╭─ Data shown

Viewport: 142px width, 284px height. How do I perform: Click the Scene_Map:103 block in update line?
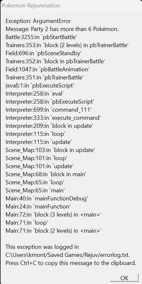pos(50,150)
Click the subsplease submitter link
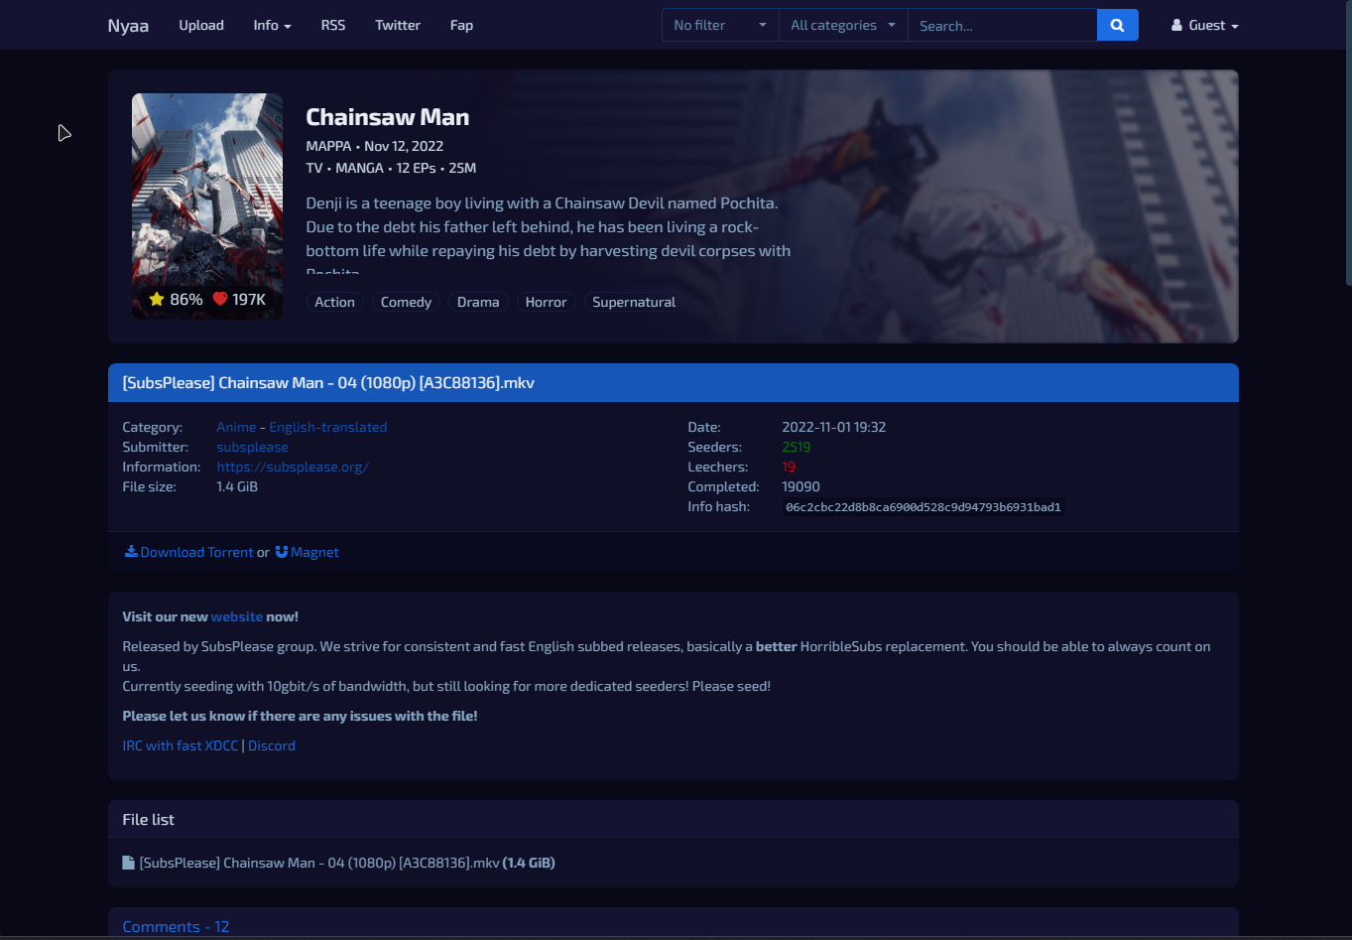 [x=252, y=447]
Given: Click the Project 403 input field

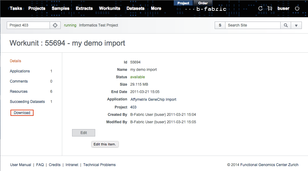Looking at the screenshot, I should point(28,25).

╰─

## Problem to work on:
In your answer, repeat all the entries exactly, but leave out the pictures.

## Completed exercise:
Viewport: 142px width, 284px height. How do I perform: Click the Scene_Map:103 block in update line?
pos(50,150)
Click the subsplease submitter link
 [x=252, y=447]
Given: Click the Project 403 input field

Looking at the screenshot, I should point(28,25).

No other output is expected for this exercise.